15 novembre. — Après une indisposition qui a duré toute la semaine, je reprends mon service. La princesse m’a dit qu’elle avait lu l’exposé de mylord (celui dont j’ai déjà fait mention) et m’en a vivement complimentée. A la bassette, le soir, j’ai joué si petit jeu que cela m’a valu quelques railleries. J’en ai pris texte pour expliquer à ma noble maîtresse que je jouais par devoir, non par inclination, et que, avec quatre enfans à pourvoir, personne ne devait me blâmer en me voyant économe de leur futur avoir, moyennant que je ne fisse aucune épargne aux dépens des convenances de mon rang. Cette déclaration m’a valu ses éloges. — Le premier devoir d’une femme, m’a-t-elle dit, est de prendre soin de ses enfans.

Le docteur Clarke, notre éminent théologien, est venu ce matin offrir ses ouvrages à la princesse, qui paraît l’avoir en grande estime, et veut absolument lui faire accepter un évêché[2]. On a parlé devant son altesse, qui l’a fort désapprouvé, du projet formé contre la duchesse de Shrewsbury, qu’on voudrait attaquer devant la chambre des communes comme incapable, en qualité d’étrangère, de remplir aucune fonction auprès de la princesse de Galles. Lady Bristol intrigue à force pour être nommée hors rangau lieu et place de la duchesse de Shrewsbury. Jusqu’ici elle n’a obtenu que des refus. Chose étrange, cette dame m’a proposé de ruiner mistress Coke dans l’esprit de notre maîtresse en révélant ce qu’elle appelle « les désordres de sa conduite. » — A quoi j’objectais que,

  1. Ce titre, qui répond maintenant à celui de premier gentilhomme de la chambre, paraît ne convenir guère à une duchesse.
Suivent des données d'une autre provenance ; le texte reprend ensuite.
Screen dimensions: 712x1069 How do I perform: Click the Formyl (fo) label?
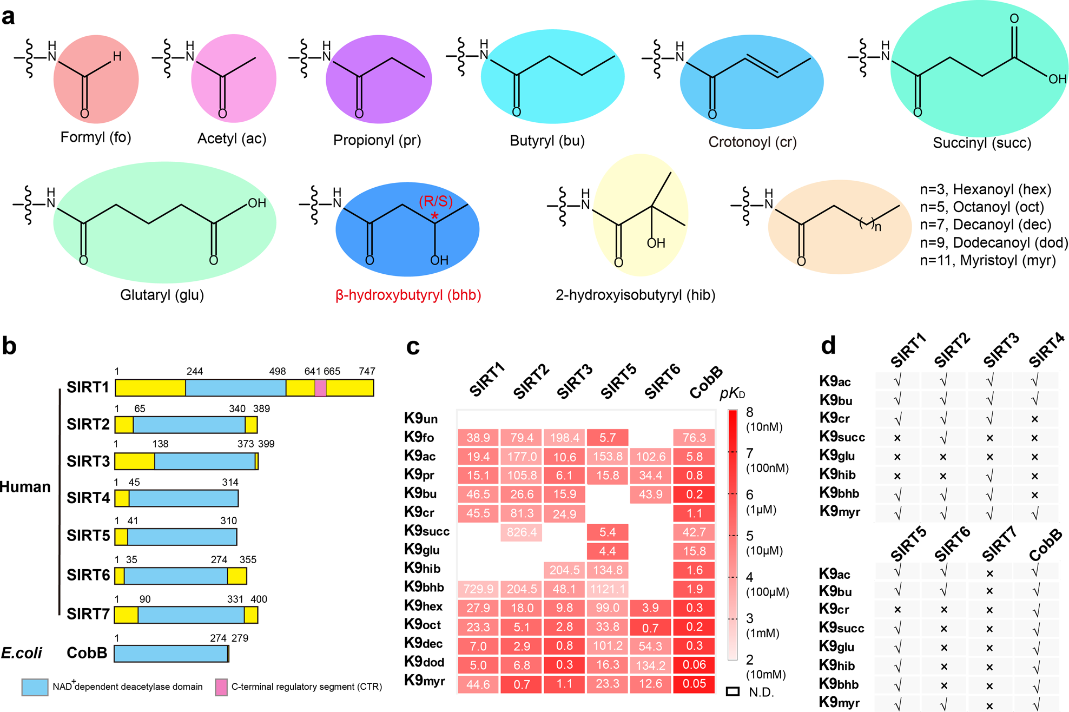coord(96,137)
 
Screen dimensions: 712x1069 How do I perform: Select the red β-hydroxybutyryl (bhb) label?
coord(408,295)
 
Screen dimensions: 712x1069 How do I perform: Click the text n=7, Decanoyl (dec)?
coord(985,225)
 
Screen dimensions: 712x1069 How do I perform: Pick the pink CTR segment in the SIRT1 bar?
coord(320,388)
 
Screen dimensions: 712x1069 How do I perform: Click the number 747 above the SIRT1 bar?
coord(367,371)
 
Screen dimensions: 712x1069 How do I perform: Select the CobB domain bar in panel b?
coord(171,653)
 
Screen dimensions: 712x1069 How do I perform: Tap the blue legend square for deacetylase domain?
coord(35,687)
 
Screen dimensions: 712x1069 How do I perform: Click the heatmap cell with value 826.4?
coord(522,532)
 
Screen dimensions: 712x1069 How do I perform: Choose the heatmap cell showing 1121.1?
coord(608,589)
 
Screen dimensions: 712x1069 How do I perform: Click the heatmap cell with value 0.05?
coord(694,684)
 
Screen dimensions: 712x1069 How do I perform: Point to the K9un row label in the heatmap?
coord(421,418)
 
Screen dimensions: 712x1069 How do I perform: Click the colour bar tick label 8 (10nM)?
coord(763,419)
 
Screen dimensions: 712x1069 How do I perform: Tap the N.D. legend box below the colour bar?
coord(733,691)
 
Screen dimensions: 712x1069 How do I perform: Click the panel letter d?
coord(828,346)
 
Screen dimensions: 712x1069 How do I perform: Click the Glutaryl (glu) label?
coord(162,295)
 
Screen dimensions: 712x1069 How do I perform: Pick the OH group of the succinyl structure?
coord(1057,80)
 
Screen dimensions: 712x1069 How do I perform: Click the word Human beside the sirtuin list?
coord(25,487)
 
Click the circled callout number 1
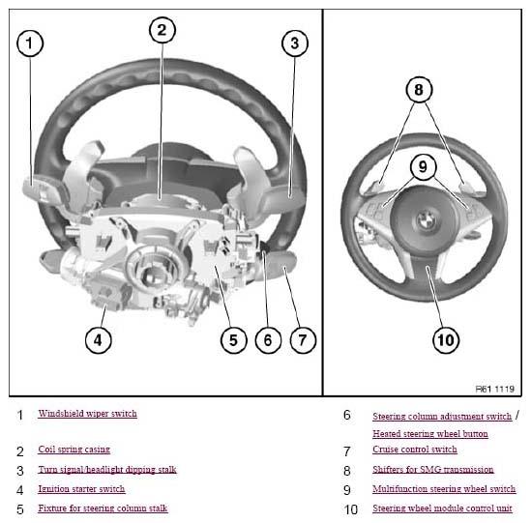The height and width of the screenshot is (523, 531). [x=30, y=44]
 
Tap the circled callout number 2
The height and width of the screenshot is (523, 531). [x=162, y=30]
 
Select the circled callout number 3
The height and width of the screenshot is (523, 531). [x=295, y=44]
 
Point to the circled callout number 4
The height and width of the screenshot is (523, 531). [x=99, y=340]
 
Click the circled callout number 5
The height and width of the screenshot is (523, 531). [x=233, y=340]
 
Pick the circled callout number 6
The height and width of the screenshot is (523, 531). [x=268, y=340]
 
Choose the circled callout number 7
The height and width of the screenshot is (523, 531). [x=303, y=340]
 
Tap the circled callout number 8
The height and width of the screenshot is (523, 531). [x=419, y=90]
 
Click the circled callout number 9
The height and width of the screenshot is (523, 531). [x=423, y=167]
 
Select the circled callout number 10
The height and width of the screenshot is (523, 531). [x=446, y=340]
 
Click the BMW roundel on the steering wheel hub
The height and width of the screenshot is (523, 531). [x=425, y=220]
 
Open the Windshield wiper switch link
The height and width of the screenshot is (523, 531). [x=87, y=414]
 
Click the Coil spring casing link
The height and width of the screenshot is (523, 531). [x=74, y=450]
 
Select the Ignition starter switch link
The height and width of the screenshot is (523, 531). [x=81, y=489]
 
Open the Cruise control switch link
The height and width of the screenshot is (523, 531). [x=415, y=450]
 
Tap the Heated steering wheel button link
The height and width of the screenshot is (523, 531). [x=430, y=434]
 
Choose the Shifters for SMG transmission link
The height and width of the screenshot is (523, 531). [x=432, y=469]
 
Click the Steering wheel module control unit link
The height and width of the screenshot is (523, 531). [x=442, y=508]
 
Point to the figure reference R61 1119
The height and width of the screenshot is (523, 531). [x=495, y=389]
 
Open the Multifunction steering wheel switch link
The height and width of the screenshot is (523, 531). [x=444, y=489]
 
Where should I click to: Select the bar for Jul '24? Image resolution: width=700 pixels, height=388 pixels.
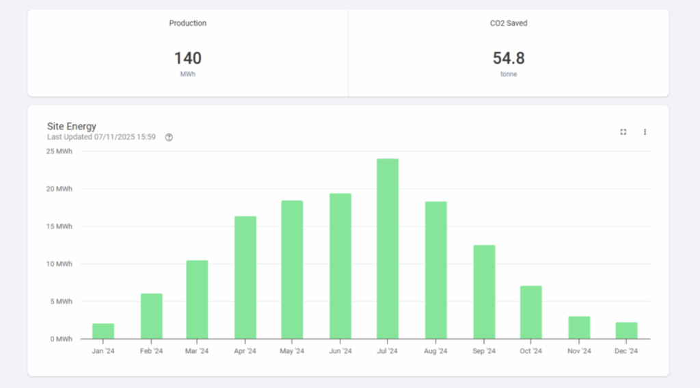388,248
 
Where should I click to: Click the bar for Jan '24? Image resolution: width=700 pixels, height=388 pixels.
103,331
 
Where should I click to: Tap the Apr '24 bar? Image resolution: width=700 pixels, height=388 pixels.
245,278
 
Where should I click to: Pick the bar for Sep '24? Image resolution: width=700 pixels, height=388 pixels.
485,292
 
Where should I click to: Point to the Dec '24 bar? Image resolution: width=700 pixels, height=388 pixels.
626,331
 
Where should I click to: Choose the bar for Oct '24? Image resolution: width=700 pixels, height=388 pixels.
530,313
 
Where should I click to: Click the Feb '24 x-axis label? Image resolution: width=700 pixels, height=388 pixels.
151,351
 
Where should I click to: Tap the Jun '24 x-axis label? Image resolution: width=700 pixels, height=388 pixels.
340,351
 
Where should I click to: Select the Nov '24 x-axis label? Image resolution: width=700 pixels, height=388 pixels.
579,351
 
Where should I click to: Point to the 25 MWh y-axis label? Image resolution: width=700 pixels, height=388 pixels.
59,151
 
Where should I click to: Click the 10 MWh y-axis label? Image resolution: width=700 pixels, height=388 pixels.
59,263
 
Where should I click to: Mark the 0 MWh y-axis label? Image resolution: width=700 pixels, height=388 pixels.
61,339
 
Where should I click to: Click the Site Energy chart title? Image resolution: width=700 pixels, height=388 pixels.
72,127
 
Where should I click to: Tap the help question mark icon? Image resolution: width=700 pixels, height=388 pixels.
169,138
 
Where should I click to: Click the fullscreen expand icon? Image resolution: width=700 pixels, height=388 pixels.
623,132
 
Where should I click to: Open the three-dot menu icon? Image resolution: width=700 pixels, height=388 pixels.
645,132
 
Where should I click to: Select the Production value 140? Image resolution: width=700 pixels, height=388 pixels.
187,58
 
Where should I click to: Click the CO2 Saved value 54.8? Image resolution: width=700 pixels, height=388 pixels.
509,58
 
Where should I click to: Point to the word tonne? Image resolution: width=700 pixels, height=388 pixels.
509,74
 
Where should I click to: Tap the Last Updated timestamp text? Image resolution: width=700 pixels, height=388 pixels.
101,137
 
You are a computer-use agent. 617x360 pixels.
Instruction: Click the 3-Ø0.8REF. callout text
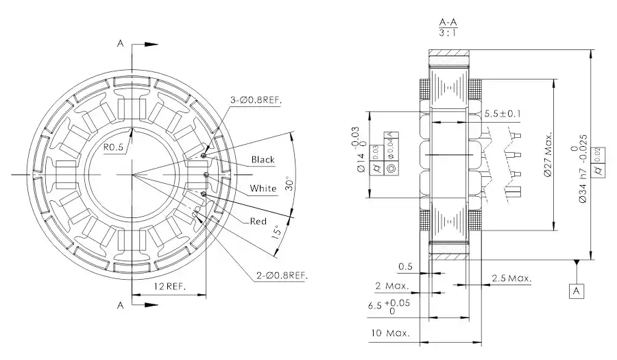coord(257,99)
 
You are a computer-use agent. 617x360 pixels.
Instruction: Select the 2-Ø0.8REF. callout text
coord(282,275)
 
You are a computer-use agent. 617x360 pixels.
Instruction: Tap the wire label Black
coord(263,160)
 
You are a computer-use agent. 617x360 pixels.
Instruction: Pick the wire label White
coord(263,189)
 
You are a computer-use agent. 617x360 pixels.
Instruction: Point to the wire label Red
coord(258,221)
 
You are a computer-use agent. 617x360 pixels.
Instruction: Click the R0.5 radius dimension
coord(113,147)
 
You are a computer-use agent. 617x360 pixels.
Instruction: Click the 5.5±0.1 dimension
coord(502,113)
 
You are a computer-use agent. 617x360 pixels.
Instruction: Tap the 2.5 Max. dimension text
coord(511,278)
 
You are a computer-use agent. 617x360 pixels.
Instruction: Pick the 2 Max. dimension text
coord(392,285)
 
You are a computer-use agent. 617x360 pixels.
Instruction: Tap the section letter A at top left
coord(120,44)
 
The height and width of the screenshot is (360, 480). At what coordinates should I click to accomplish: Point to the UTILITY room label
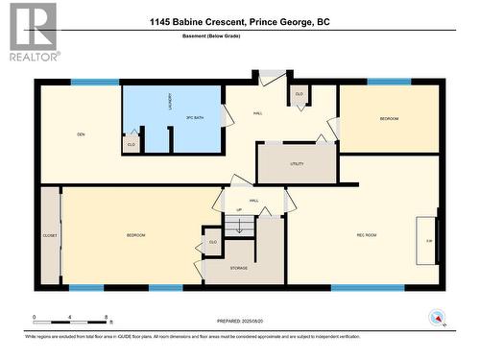296,164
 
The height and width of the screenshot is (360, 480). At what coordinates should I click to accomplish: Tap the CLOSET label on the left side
50,235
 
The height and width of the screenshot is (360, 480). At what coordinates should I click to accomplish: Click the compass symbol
438,316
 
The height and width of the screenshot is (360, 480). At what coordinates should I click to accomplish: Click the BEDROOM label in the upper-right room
389,118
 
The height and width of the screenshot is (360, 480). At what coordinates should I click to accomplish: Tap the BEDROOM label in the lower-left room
135,235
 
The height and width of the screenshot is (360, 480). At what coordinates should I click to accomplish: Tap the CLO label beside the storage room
211,243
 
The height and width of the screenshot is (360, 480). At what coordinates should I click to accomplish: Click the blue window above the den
95,83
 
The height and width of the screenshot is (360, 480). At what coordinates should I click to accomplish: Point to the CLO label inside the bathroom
132,144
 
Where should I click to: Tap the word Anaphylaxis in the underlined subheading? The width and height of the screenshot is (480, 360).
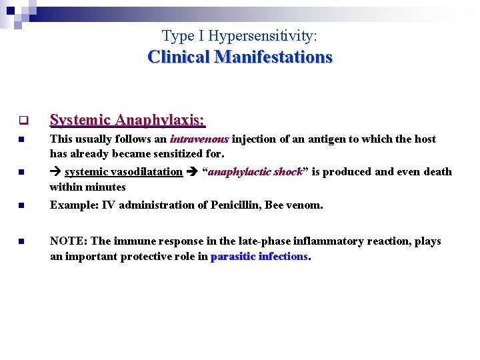(x=159, y=120)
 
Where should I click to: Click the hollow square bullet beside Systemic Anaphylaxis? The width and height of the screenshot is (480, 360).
(x=21, y=121)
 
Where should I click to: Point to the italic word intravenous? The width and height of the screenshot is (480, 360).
(x=199, y=139)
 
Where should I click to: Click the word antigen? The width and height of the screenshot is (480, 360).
(x=297, y=139)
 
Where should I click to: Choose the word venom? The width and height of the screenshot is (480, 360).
(x=305, y=205)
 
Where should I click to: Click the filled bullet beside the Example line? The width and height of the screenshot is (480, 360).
(x=21, y=206)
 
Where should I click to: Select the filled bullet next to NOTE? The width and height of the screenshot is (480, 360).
(x=21, y=242)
Auprès d’une reine, il se confond avec celui de maîtresse de la garde-robe. L’étole (the stole) est une veste étroite, garnie de taffetas cramoisi et brodée anciennement de roses, de fleurs de lis et de couronnes. L’office de groom est d’ailleurs une sinécure absolue. (Voyez le Manual of dignities.)
  2. Samuel Clarke refusa toujours cet avancement et mourut recteur de Saint-James. Il refusa aussi à la mort de Newton la maîtrise des monnaies.